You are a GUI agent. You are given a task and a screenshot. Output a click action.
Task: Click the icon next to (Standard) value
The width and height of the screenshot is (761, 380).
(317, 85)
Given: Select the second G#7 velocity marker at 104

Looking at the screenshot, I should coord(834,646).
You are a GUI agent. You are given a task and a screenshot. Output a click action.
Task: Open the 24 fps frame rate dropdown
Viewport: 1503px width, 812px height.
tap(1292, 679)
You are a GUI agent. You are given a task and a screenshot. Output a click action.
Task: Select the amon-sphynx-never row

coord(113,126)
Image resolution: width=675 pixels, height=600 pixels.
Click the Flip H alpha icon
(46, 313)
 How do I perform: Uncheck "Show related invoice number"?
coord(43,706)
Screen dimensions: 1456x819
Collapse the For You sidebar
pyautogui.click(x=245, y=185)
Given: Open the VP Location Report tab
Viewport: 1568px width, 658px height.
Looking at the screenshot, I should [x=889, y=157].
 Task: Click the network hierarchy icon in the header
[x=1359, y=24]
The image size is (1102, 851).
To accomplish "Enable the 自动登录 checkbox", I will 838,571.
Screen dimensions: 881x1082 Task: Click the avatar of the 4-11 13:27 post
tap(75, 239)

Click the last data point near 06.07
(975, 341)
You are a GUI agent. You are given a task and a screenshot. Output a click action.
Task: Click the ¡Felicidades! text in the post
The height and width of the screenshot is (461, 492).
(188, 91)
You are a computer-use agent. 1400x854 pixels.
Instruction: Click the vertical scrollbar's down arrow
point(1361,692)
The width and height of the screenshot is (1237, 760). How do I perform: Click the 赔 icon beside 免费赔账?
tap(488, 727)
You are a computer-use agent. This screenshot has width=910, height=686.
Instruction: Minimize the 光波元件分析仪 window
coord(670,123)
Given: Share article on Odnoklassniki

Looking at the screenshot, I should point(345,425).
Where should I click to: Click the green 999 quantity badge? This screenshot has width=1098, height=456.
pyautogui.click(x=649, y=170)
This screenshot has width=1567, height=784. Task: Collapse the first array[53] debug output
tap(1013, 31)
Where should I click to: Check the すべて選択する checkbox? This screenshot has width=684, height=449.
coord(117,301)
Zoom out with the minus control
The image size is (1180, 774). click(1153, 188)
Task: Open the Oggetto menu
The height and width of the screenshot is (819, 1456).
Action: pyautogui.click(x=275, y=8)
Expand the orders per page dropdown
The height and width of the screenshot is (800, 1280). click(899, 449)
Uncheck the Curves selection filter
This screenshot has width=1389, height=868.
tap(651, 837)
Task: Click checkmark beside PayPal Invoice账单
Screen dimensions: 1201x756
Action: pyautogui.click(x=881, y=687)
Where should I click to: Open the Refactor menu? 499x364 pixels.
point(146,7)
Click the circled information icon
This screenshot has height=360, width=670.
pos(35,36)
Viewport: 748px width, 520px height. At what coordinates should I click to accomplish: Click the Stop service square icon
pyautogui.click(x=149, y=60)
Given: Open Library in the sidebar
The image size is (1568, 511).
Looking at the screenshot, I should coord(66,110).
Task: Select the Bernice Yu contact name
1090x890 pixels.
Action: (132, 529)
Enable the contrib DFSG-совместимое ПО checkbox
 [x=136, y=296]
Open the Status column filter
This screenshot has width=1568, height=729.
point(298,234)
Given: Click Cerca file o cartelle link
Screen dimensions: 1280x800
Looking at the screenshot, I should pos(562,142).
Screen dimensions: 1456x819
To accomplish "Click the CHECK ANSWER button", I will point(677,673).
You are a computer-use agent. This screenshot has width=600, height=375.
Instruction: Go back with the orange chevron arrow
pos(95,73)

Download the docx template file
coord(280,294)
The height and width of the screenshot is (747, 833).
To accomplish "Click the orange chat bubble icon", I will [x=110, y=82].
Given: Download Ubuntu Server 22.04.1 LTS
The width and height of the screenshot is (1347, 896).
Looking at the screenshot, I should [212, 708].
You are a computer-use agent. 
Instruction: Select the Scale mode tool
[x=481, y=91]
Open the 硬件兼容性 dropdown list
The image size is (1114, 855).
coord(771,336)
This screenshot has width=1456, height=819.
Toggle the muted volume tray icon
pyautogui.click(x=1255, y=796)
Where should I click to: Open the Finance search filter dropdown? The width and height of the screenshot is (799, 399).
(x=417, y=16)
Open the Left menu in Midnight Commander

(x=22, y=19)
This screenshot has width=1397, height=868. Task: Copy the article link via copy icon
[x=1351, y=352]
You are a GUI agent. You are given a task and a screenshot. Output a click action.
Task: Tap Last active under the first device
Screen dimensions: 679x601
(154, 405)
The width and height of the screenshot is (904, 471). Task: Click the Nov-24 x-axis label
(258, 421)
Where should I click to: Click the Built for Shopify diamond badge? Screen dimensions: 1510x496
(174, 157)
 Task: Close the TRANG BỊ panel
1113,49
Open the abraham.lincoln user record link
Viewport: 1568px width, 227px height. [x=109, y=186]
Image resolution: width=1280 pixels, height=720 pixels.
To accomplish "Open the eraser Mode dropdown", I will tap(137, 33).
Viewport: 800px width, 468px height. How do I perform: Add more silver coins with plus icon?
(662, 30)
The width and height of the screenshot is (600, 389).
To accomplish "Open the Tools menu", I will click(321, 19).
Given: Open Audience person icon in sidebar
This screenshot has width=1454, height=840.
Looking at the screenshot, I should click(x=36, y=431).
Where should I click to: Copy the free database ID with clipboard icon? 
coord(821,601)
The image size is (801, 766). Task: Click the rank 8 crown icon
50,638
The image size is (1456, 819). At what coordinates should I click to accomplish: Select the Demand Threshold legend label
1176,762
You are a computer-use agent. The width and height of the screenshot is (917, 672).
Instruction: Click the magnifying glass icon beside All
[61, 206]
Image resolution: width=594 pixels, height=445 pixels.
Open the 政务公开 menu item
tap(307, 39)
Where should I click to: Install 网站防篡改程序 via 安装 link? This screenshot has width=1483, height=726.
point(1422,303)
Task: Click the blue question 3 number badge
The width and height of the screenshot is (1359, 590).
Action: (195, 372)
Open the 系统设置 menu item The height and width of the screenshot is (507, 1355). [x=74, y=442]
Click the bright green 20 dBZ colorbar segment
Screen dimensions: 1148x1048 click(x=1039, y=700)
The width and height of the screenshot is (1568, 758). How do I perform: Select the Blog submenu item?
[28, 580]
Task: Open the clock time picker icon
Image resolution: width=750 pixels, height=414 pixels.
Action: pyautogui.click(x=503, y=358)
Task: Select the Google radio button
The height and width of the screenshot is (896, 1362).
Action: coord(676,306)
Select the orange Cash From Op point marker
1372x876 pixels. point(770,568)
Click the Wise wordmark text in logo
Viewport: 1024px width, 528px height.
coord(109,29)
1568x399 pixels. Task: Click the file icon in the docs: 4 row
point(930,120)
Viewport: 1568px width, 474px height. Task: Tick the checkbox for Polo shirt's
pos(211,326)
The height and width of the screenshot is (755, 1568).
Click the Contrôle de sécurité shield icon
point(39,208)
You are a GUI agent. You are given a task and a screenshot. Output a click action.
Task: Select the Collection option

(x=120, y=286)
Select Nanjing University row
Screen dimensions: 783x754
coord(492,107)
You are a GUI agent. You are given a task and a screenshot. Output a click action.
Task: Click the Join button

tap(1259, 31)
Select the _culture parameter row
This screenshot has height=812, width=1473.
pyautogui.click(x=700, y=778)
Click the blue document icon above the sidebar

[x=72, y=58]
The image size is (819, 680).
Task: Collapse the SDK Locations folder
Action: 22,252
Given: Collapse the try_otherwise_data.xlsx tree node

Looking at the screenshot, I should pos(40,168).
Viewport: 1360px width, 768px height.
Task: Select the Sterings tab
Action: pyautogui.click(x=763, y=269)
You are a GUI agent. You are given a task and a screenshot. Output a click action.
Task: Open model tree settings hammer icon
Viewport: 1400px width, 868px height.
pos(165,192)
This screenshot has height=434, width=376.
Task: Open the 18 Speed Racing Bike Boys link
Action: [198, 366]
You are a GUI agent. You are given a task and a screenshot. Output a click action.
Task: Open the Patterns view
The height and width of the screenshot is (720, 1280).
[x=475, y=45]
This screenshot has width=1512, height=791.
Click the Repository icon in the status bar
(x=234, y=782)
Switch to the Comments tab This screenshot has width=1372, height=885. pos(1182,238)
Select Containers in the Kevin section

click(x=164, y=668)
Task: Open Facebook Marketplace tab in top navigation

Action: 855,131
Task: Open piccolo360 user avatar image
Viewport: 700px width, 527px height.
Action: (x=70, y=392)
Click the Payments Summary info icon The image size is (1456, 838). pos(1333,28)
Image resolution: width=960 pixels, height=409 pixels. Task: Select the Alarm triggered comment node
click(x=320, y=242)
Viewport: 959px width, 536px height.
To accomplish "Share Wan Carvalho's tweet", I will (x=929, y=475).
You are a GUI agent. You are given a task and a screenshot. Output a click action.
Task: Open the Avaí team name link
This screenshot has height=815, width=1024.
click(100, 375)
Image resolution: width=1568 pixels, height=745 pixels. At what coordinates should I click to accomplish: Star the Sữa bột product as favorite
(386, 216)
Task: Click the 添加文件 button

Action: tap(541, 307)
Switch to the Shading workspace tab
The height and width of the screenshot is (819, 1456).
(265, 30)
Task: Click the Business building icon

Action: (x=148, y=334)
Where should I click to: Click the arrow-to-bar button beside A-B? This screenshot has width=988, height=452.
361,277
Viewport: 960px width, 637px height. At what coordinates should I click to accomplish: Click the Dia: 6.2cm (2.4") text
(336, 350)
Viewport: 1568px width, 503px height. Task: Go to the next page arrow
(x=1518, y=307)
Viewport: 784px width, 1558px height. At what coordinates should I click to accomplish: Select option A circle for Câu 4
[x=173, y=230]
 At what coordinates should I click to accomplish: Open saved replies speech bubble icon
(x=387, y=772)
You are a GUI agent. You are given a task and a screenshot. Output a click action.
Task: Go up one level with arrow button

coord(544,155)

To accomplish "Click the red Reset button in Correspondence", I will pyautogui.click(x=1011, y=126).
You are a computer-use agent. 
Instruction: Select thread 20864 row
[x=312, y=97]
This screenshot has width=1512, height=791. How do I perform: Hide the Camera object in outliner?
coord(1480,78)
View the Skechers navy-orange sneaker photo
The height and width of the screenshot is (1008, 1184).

* _Do this_: Which lines above contain the word "badge"? Copy each of them, matching case exactly.

* _Task answer_:
Where should I click to: Click the green 999 quantity badge? This screenshot has width=1098, height=456.
Where should I click to: Click the Built for Shopify diamond badge? Screen dimensions: 1510x496
Task: Click the blue question 3 number badge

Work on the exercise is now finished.